____ DATASET ROWS

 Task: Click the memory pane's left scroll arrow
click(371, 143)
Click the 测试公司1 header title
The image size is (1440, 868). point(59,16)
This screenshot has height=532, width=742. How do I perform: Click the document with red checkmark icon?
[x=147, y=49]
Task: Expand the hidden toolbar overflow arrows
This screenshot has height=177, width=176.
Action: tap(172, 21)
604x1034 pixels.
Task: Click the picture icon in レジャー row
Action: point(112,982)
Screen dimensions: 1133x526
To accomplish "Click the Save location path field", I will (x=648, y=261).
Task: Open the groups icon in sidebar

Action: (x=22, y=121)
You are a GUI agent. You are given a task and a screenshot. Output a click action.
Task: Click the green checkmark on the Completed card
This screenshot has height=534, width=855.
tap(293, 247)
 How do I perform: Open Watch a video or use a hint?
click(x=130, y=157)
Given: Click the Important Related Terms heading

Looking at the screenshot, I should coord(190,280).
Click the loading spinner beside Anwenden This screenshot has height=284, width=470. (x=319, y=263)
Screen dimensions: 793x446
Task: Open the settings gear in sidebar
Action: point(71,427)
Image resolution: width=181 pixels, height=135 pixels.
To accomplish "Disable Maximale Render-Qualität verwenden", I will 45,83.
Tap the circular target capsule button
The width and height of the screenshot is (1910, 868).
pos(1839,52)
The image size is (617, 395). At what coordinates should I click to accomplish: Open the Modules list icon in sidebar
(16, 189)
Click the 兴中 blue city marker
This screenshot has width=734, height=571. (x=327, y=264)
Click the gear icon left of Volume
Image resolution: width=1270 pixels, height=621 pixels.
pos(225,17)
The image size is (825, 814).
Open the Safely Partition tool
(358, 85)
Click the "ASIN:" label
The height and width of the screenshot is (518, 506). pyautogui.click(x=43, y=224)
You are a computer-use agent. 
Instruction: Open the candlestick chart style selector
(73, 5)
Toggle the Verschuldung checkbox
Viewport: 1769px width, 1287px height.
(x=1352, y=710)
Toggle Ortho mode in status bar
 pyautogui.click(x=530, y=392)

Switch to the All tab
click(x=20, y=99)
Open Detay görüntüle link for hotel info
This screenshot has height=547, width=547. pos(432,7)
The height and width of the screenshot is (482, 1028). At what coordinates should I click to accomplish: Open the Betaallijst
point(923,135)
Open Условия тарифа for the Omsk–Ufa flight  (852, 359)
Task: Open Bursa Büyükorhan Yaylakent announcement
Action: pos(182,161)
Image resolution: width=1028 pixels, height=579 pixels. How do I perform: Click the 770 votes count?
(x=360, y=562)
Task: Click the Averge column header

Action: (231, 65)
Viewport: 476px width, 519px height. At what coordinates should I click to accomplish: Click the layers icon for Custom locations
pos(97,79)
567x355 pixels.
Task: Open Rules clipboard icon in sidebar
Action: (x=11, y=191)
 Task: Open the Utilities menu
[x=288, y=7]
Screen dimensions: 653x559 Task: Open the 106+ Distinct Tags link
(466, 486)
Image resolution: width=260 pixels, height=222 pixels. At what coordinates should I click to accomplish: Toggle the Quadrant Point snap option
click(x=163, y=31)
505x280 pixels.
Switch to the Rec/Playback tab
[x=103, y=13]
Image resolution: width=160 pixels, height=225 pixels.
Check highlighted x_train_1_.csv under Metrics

________

* _PROBLEM STATEMENT_: Copy the records without any change, from their first line through the line with "Action: (x=22, y=121)".

* _RESPONSE TO THE EXERCISE_:
 Task: Click the memory pane's left scroll arrow
click(371, 143)
Click the 测试公司1 header title
The image size is (1440, 868). point(59,16)
This screenshot has height=532, width=742. How do I perform: Click the document with red checkmark icon?
[x=147, y=49]
Task: Expand the hidden toolbar overflow arrows
This screenshot has height=177, width=176.
Action: tap(172, 21)
604x1034 pixels.
Task: Click the picture icon in レジャー row
Action: point(112,982)
Screen dimensions: 1133x526
To accomplish "Click the Save location path field", I will (x=648, y=261).
Task: Open the groups icon in sidebar

Action: (x=22, y=121)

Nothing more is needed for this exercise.